**EXTRACTED TEXT:**

/---

We are caught in what might be called a “time skip.” An event that affected only a handful of people at the time of its occurrence in the past can have large-scale consequences today. The Peloponnesian War, for example, was little more than a skirmish by modern standards. While Athens, Sparta and several nearby city-states battled, the population of the rest of the globe remained largely unaware of and undisturbed by the war. The Zapotec Indians living in Mexico at the time were wholly untouched by it. The ancient Japanese felt none of its impact. Yet the Peloponnesian War deeply altered the future course of Greek history. By changing the movement of men, the geographical distribution of genes, values, and ideas, it affected later events in Rome, and, through Rome, all Europe. Today’s Europeans are to some small degree different people because that conflict occurred.

In turn, in the tightly wired world of today, these Europeans influence Mexicans and Japanese alike. Whatever trace of impact the Peloponnesian War left on the genetic structure, the ideas, and the values of today’s Europeans is now exported by them to all parts of the world. Thus today’s Mexicans and Japanese feel the distant, twice-removed impact of that war even though their ancestors, alive during its occurrence, did not. In this way, the events of the past, skipping as it were over generations and centuries, rise up to haunt and change us today. When we think not merely of the Peloponnesian War but of the building of the Great Wall of China, the Black Plague, the battle of the Bantu against the Hamites—indeed, of all the events of the past—the cumulative implications of the time-skip principle take on weight.

Whatever happened to some men in the past affects virtually all men today. This was not always true. In short, all history is catching up with us, and this very difference, paradoxically, underscores our break with the past. Thus the scope of change is fundamentally altered. Across space and through time, change has a power and reach in this, the 800th lifetime, that it never did before.

\---

**LISTED ENTRIES:**
/---

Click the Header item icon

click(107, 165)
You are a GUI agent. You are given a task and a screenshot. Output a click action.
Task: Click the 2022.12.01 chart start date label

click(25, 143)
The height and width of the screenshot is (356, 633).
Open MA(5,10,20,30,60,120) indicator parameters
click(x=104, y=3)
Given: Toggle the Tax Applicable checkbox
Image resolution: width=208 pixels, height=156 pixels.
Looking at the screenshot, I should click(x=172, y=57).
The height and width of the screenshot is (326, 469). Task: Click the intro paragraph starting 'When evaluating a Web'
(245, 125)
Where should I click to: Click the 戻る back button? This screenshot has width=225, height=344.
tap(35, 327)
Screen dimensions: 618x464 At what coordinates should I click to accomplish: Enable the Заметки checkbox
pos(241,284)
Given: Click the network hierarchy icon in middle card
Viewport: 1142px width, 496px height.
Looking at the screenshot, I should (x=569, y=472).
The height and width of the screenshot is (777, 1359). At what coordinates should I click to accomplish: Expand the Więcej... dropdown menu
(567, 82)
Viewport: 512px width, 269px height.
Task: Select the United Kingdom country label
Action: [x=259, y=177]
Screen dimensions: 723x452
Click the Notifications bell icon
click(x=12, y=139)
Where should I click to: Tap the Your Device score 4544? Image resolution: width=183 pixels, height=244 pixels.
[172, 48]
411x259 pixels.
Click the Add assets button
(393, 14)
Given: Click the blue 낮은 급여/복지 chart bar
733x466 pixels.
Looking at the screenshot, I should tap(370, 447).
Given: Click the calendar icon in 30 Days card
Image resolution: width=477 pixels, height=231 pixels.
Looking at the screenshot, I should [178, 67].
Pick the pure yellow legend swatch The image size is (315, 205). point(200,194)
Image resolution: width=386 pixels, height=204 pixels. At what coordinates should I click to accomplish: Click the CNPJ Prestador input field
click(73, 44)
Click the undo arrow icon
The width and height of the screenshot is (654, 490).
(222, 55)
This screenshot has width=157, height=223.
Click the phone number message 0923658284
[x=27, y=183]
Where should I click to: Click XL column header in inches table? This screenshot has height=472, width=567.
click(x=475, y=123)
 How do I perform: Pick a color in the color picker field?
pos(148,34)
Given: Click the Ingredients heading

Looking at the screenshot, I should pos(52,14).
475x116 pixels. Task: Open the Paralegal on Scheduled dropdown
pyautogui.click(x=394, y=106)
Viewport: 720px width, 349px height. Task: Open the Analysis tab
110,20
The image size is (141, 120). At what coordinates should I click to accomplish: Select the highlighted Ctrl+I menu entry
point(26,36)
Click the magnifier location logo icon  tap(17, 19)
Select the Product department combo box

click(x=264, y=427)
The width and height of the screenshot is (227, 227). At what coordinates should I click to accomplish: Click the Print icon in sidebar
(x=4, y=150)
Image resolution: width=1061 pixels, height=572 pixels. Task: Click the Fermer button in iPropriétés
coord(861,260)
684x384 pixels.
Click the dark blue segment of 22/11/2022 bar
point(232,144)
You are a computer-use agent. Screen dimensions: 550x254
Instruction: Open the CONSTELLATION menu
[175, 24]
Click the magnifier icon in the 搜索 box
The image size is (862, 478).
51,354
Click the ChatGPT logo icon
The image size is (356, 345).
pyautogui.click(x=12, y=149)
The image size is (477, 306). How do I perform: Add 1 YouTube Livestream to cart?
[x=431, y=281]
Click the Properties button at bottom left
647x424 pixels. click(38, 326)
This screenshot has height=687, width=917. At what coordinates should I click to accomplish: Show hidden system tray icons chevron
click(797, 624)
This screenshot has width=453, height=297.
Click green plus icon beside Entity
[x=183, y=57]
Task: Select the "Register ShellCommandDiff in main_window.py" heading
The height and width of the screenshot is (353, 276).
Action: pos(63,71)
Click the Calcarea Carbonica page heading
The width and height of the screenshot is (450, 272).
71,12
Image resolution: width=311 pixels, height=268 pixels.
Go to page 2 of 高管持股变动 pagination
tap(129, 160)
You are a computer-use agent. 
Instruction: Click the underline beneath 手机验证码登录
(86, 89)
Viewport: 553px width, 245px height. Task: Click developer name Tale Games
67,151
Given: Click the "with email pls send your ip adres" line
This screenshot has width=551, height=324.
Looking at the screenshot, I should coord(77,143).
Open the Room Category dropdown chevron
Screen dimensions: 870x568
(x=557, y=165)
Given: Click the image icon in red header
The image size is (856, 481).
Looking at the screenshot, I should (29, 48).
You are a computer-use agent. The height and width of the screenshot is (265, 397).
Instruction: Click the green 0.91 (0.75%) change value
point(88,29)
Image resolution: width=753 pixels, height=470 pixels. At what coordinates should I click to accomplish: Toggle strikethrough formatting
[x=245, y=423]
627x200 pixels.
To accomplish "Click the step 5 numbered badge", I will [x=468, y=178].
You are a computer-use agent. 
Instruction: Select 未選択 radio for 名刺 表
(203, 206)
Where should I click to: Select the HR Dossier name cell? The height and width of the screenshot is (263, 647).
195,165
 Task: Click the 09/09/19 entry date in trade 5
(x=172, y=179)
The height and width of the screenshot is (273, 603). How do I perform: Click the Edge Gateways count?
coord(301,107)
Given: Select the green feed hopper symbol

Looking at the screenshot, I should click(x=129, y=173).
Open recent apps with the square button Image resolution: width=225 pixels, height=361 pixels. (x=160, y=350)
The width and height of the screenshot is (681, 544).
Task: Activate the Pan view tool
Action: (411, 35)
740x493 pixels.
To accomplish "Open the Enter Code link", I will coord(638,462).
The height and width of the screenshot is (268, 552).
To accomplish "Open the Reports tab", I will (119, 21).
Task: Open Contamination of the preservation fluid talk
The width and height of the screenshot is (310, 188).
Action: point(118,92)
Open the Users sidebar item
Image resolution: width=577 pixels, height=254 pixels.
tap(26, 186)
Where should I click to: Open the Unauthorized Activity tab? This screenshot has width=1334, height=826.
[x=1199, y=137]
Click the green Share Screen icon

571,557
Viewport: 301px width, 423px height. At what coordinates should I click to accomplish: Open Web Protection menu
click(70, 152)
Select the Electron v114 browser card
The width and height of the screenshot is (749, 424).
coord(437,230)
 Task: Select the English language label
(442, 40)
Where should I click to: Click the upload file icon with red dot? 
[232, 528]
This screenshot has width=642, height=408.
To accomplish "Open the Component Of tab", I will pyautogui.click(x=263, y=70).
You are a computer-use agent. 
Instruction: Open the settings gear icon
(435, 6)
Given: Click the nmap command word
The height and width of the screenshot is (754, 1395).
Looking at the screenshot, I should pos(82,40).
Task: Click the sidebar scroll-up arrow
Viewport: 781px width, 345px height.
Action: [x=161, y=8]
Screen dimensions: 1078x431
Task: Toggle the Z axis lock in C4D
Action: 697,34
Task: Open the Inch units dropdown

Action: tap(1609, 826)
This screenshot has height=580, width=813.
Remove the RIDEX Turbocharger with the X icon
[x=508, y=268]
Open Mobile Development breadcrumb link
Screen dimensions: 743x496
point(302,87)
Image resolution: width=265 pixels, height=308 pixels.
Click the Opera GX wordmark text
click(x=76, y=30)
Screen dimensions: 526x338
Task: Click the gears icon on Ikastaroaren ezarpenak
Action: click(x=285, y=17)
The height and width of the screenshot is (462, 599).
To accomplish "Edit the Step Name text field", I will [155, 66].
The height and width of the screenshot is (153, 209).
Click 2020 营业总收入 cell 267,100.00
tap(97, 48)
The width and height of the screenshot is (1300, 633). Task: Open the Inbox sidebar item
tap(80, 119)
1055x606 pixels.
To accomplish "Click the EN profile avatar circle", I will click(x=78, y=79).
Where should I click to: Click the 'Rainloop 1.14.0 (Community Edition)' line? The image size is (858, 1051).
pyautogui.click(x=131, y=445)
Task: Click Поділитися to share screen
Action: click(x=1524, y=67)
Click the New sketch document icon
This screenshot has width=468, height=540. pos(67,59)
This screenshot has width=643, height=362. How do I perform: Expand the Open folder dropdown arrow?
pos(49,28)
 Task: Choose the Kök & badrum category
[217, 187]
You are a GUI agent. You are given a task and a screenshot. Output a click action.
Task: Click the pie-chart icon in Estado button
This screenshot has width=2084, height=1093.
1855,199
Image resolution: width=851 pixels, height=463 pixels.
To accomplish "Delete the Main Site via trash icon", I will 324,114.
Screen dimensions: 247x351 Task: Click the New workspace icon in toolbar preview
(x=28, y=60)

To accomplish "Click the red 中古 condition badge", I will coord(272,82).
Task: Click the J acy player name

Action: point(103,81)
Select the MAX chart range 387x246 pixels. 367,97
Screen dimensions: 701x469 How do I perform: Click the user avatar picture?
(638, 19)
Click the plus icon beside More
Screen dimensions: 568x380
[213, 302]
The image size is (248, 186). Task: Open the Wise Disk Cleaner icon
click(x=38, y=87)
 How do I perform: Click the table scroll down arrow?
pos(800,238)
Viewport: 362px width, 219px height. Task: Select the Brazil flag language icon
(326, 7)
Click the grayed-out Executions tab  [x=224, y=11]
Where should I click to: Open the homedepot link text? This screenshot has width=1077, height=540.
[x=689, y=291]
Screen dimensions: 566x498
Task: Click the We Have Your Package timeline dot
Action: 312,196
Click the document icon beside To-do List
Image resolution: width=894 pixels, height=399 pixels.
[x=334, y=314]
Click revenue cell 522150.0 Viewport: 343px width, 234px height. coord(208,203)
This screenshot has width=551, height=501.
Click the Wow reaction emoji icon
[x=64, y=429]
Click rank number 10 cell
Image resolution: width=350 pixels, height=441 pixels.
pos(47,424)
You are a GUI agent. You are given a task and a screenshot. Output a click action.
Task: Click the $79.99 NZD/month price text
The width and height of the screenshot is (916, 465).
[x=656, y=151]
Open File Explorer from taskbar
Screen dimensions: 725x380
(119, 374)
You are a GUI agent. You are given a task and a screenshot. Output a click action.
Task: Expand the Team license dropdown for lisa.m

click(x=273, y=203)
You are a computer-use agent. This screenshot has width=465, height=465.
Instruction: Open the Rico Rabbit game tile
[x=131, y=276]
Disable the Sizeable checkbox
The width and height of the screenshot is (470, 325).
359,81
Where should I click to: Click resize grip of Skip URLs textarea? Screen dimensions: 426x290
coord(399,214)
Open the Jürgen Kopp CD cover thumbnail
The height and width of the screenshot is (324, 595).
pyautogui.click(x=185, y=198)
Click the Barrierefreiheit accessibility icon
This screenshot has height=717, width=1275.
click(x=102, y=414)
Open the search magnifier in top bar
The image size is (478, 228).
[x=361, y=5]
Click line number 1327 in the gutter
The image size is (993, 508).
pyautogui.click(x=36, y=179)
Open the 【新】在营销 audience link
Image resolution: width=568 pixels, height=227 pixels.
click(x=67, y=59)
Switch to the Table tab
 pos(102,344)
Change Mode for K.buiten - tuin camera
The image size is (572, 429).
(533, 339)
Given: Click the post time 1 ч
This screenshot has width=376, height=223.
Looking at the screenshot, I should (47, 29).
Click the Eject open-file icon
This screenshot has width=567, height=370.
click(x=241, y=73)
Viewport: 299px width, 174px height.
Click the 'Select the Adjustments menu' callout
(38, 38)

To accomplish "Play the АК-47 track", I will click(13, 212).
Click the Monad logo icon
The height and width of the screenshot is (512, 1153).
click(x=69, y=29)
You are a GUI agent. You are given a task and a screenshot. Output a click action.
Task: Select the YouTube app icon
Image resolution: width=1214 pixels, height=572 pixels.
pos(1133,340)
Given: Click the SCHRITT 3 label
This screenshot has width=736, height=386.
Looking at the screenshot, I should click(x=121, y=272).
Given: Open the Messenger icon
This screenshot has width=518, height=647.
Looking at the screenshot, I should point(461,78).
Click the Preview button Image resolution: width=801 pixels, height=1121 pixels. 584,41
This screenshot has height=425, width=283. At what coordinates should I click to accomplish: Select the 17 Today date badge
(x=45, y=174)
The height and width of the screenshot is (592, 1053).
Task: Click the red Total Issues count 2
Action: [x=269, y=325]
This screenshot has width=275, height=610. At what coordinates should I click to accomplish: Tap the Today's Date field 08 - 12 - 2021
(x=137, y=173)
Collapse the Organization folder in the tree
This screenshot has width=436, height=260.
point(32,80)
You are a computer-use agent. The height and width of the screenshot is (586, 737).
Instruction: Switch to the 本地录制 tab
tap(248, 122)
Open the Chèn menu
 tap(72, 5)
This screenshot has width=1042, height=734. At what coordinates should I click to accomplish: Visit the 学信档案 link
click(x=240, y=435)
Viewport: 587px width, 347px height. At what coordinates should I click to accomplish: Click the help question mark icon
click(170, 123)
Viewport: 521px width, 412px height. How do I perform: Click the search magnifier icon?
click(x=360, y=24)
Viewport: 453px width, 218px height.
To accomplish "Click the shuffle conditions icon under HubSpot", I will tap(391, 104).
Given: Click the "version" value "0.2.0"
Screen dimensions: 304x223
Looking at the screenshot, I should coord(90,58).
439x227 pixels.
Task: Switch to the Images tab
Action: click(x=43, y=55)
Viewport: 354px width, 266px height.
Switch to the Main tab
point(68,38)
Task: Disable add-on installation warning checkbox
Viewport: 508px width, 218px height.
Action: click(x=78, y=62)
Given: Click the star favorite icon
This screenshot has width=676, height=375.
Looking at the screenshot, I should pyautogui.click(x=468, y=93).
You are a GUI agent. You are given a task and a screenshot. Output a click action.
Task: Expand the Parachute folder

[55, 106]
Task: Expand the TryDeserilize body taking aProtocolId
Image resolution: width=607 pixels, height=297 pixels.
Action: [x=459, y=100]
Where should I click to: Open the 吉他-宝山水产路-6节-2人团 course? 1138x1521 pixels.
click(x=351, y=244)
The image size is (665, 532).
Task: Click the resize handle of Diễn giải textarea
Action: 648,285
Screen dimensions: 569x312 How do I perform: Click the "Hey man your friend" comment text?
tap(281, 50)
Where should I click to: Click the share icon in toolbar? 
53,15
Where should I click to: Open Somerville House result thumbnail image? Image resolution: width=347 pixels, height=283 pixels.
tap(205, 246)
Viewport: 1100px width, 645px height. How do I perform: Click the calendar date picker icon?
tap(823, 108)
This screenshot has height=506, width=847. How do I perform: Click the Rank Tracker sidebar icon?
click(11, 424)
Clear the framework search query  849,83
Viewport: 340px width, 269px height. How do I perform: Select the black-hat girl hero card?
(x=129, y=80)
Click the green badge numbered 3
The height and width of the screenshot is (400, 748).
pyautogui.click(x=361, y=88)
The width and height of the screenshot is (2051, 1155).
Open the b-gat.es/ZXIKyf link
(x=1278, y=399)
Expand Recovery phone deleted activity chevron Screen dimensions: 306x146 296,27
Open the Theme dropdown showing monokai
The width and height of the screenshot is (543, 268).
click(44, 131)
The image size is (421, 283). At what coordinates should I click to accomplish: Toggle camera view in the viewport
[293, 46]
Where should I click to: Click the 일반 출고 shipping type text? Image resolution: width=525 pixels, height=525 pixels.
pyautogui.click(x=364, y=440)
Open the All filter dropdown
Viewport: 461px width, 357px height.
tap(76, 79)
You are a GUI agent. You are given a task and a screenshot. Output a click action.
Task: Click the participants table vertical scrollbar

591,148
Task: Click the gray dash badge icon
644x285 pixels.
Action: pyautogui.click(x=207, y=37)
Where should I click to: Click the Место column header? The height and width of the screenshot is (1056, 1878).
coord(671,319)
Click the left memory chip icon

\---

**EXERCISE SET:**
A - Answer these questions about the time-skip passage:
(i) Which people living in Mexico were wholly untouched by the Peloponnesian War?
(ii) Besides the Peloponnesian War, what building project appears among the events of the past?
(iii) In which lifetime does change have a power and reach it never had before?
B - Retype the time-skip passage between "Whatever happened to" and "never did before.", inclusive.

**TASK-BY-TASK ANSWERS:**
A -
(i) The Zapotec Indians.
(ii) The building of the Great Wall of China.
(iii) The 800th lifetime.

B -
Whatever happened to some men in the past affects virtually all men today. This was not always true. In short, all history is catching up with us, and this very difference, paradoxically, underscores our break with the past. Thus the scope of change is fundamentally altered. Across space and through time, change has a power and reach in this, the 800th lifetime, that it never did before.